ON THE BANKS OF THE CHARLES
Crying while sitting on the bench beside the Charles can be tricky. The people that go there are trying to be alone with nature. They want to appear “deep.” Maybe they’ll bellow, a guttural moan shared only between them and Mother Nature. Maybe they just want to catch a peek of their thoughtful reflection in the water. Who knows? When we jog by this type of crier, we have no idea what to do. What, are we supposed to stop and help a stranger? When we run, we’re trying to get our sweat on, not get cried on.
IN A MUSEUM
The Fogg Museum has one piece that will make you cry: this Medieval Chinese “Moon Jar.” There’s always a crowd of about 15 people there, just crying. You’d understand if you’d been there. The jar touches you to your fucking soul. Or it is your soul.
THE DINING HALL
The d-hall is a typical place to cry. You sit by yourself at the back of the d-hall. You try to keep it together but the tears start rolling down your nose and drop onto your mound of peas. You chose to eat the peas because each one used to be in a group of friends, but now is podless.
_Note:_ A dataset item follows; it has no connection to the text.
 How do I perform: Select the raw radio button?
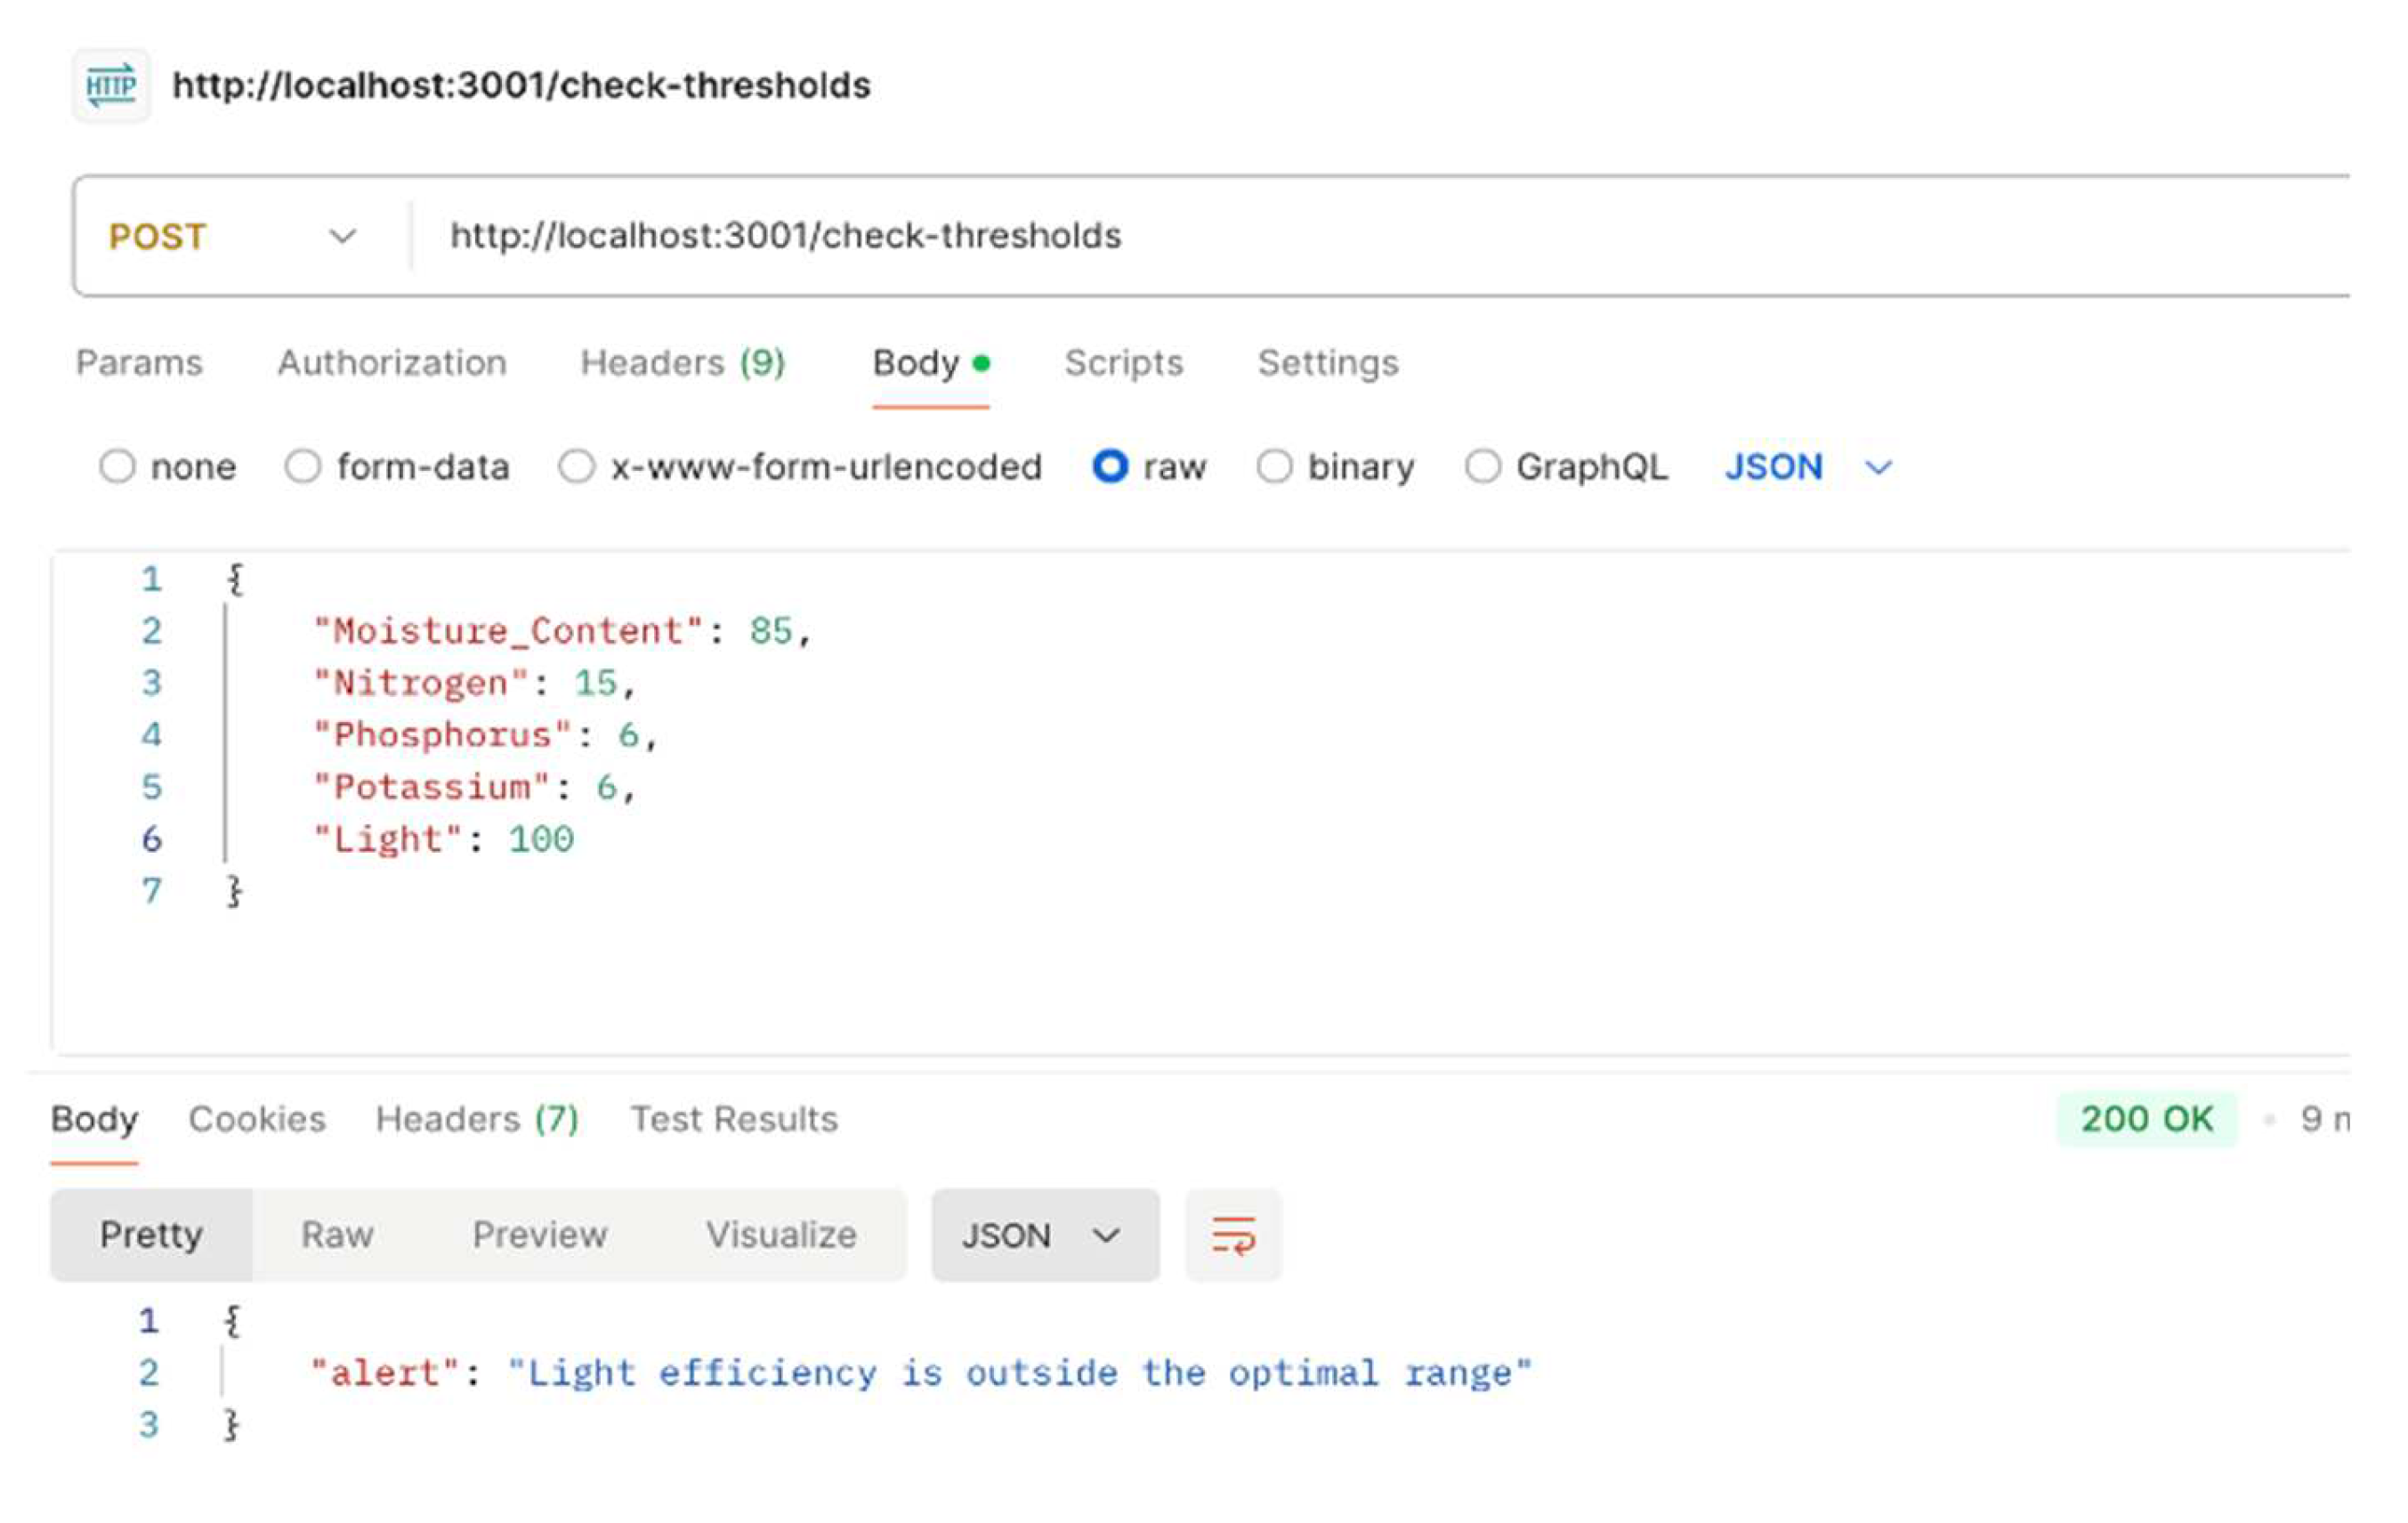(1110, 467)

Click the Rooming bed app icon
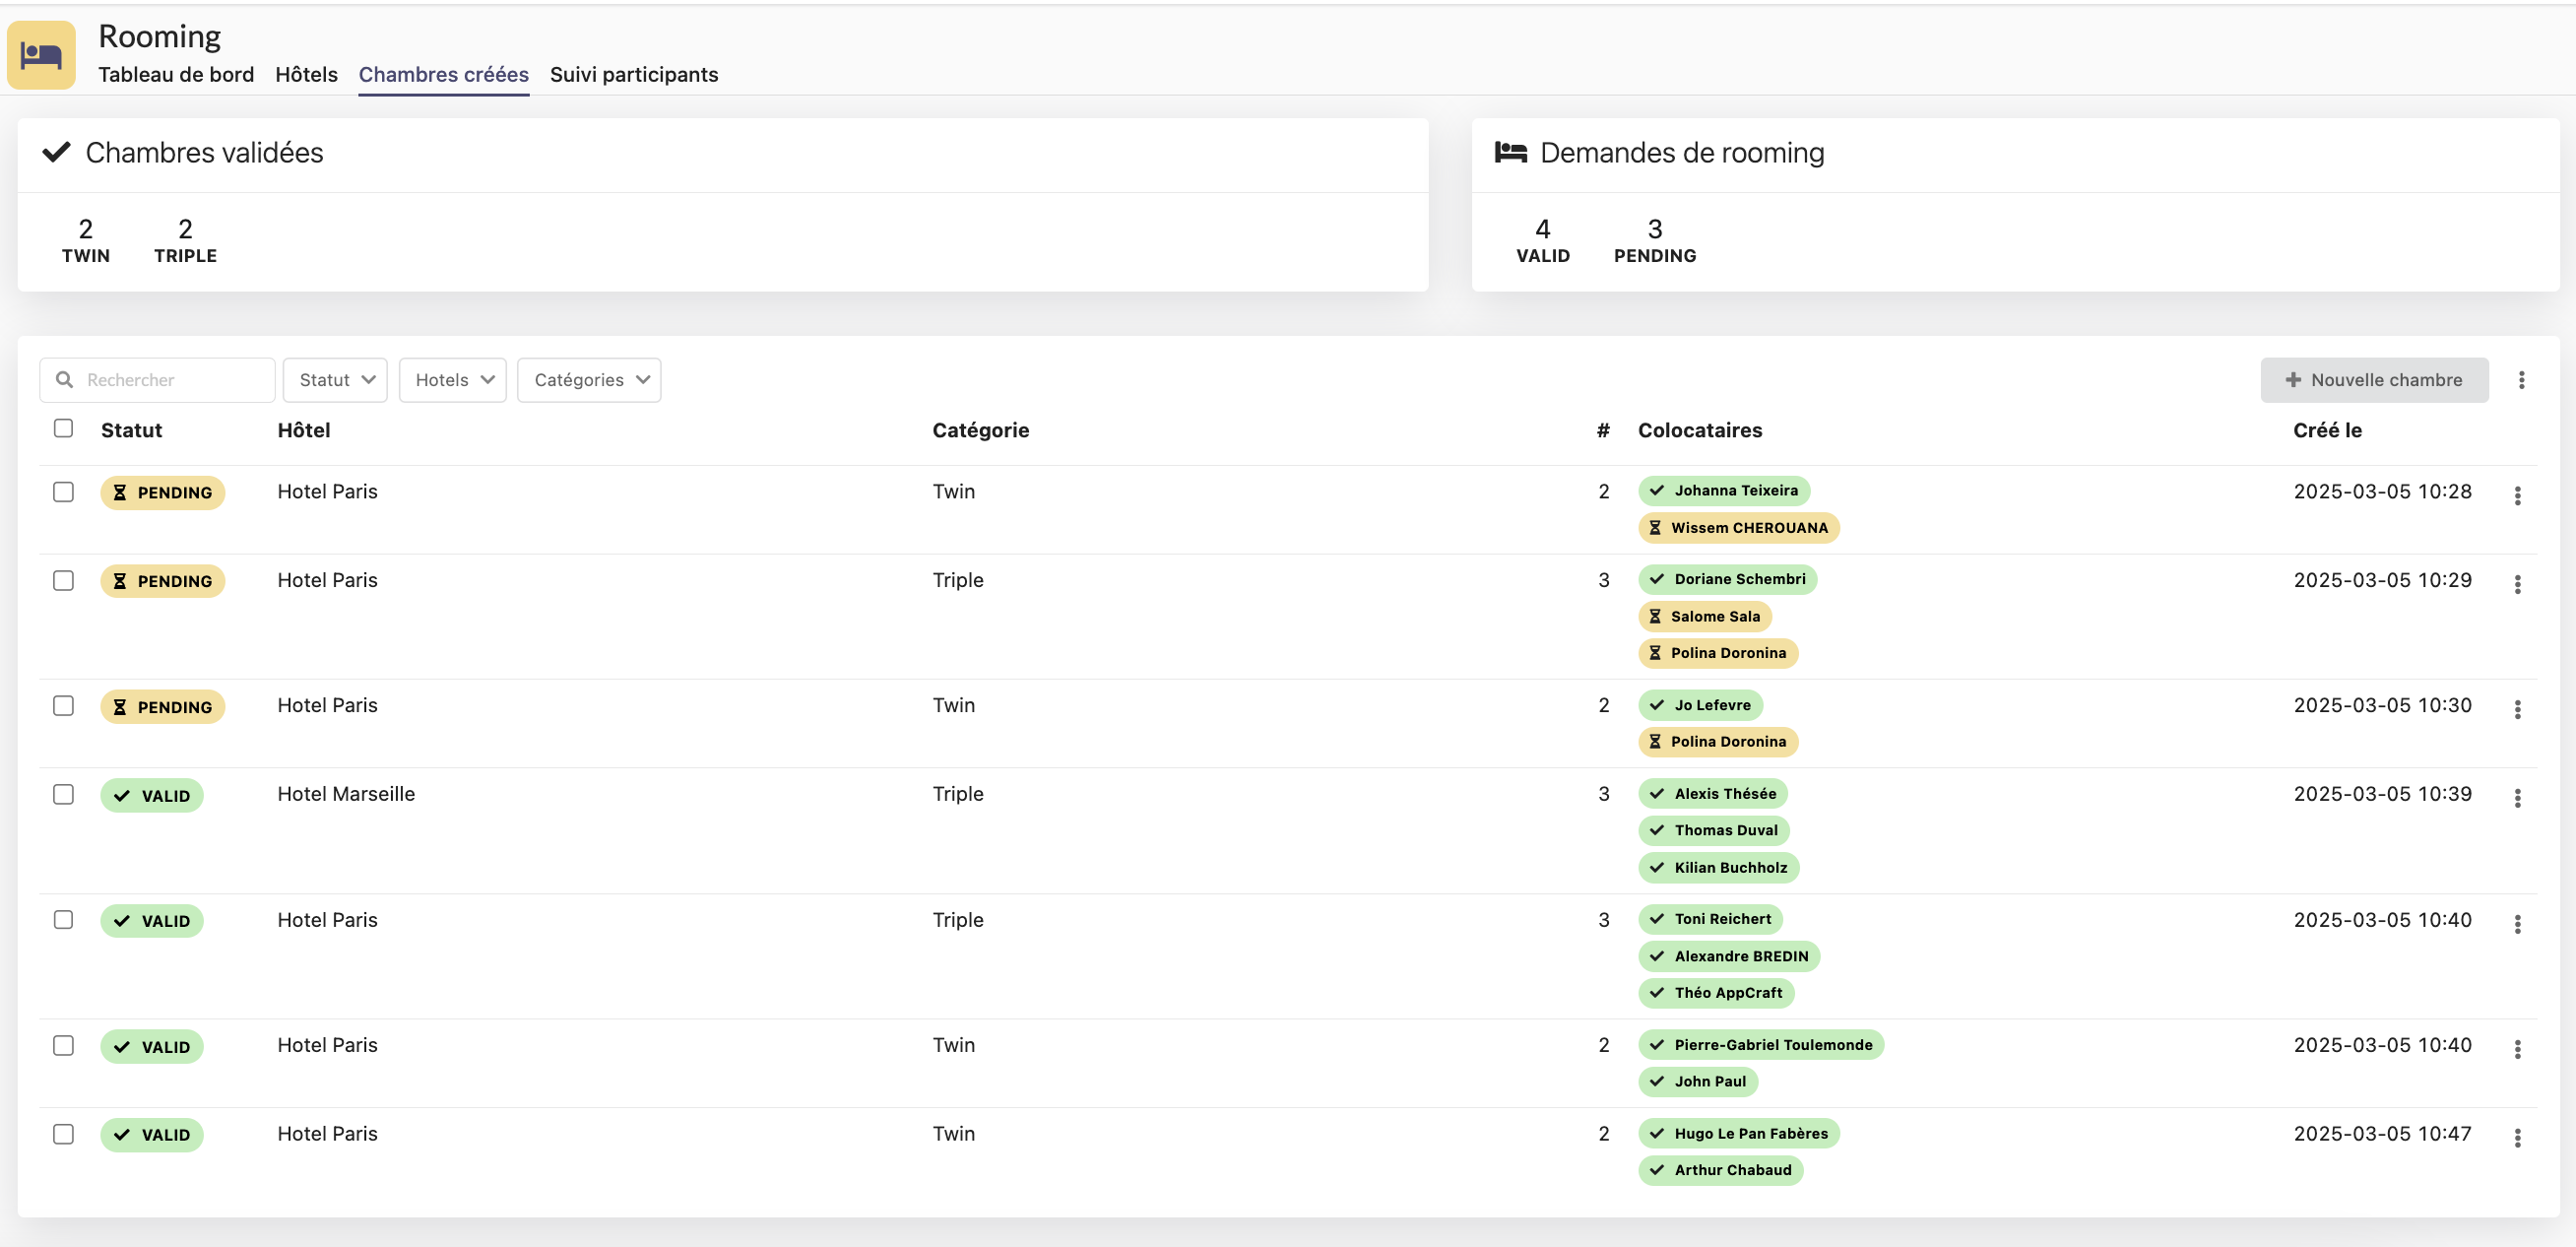41,55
The crier immerses his or her head in a pillow and presses hard against the wall. When finished, the crier wipes his or her eyes and looks in the mirror to check that the reflection is happy. The person strolls out to meet the Harvard world with a smile on his or her face. We lied at the beginning. There are three states for the Harvard student: crying, not crying, and pretending not to be crying.